There is a rumor about a new species of elephant in the depths of the Angolan highlands. Conservationist and ornithologist Steve Boys has been searching for this elusive flock for years and the story of his journey focuses on ghost elephantA haunting, thought-provoking documentary directed by Werner Herzog. The film premiered at the Venice International Film Festival last summer and is now coming to National Geographic and Disney+.
It may seem unusual for an ornithologist to set out on a quest to find remote pachyderms, but for Boyes the connection is completely natural. He grew up in South Africa and wanted nothing more than to be an explorer, just like the people he read about every month National Geographic magazine. “I grew up waiting for the magazine to come out; I wanted the maps,” Boys told Ars. “They will become my garden, or the field beyond, or the river – wild places imaginary and real.”
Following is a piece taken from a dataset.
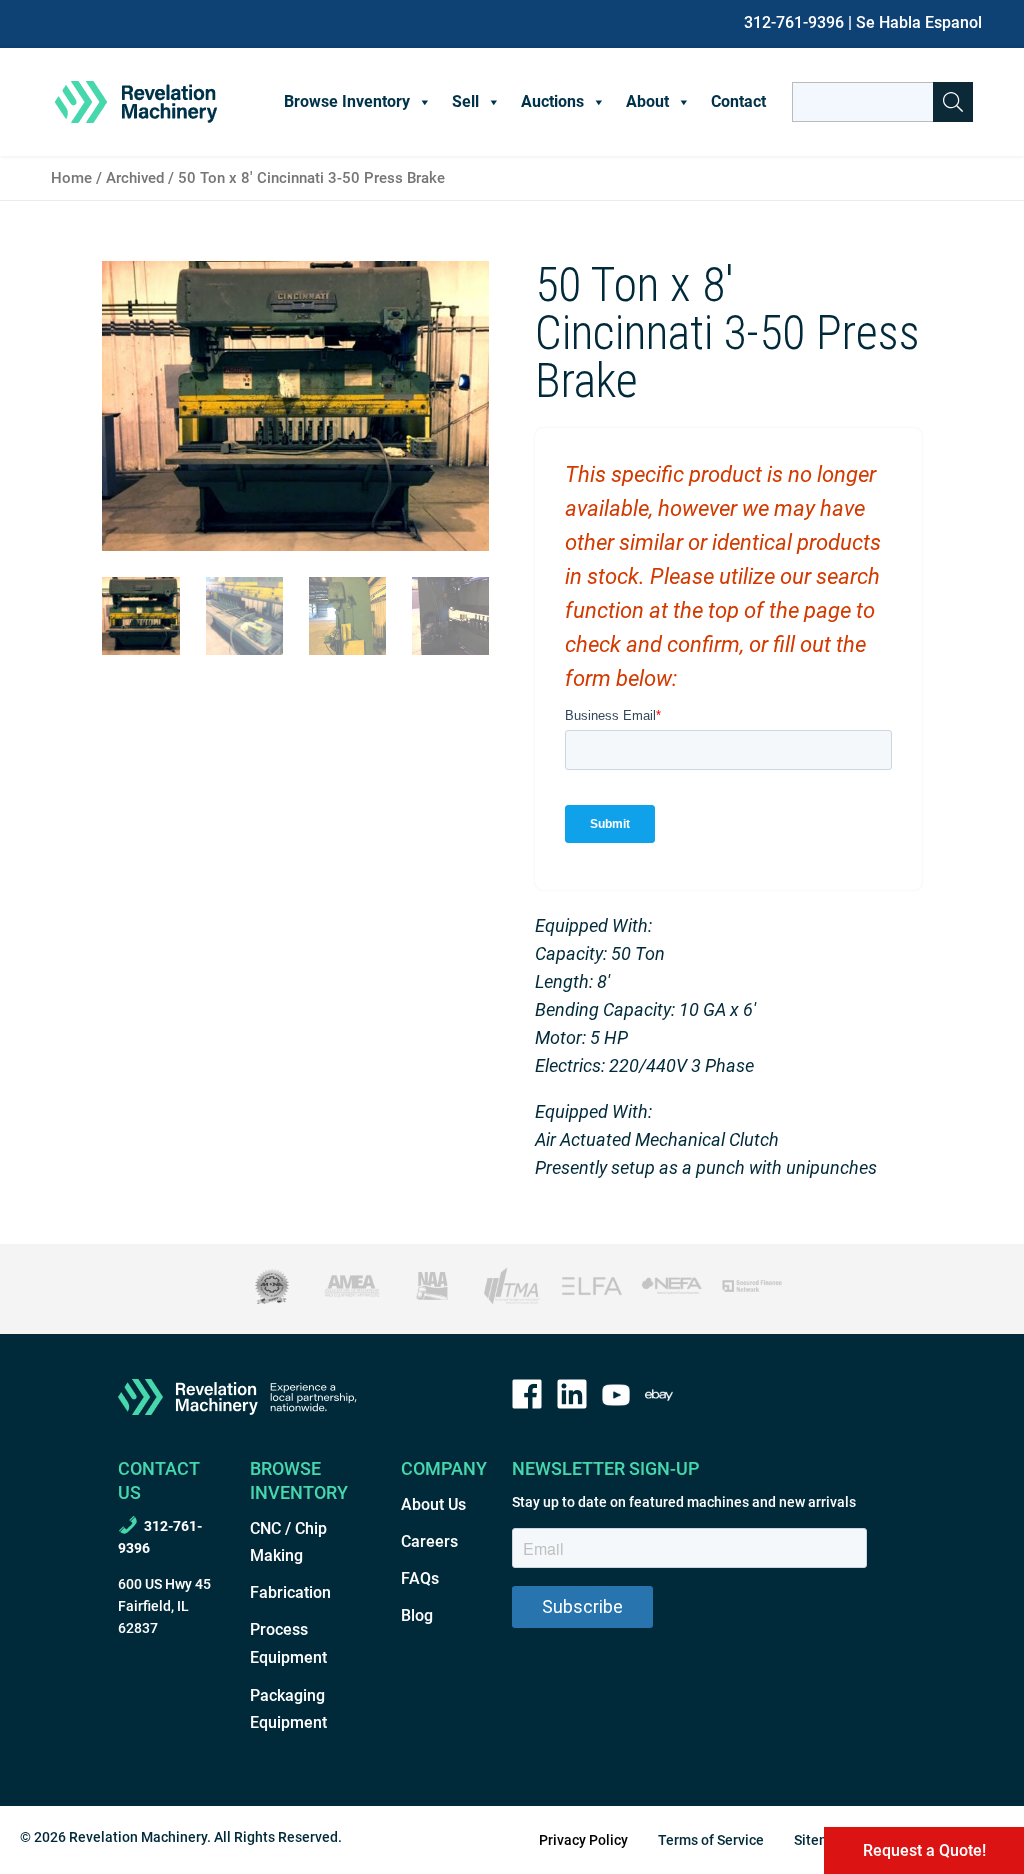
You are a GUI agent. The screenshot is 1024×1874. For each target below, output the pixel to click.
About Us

Boyes’s parents often took him and his brother into the wilderness, including visits to Botswana and Tanzania. “We used to join ourselves in baboon troops and walk with the impala,” Boyes said, and while his brothers were afraid of elephants, Boyes was walking with them from a young age. ghost elephant It includes some gorgeous footage of elephants swimming under water with their feet exposed and floating on their sides, behavior that matches Boyes’s own experiences with the animals. Under the right circumstances, he said, if they don’t feel threatened, elephants “will come and swim around you and with you and interact with you.” “So elephants have always fascinated me.”
As an adult, Boyes conducted his PhD research on Meyer’s parrots in the Okavango Delta, home to the largest population of elephants in the world. They shared a kind of symbiotic relationship with parrots. “Every tree that parrots were eating was being eaten by elephants,” he said. “The elephants were disturbing the trees and making nests for the parrots.”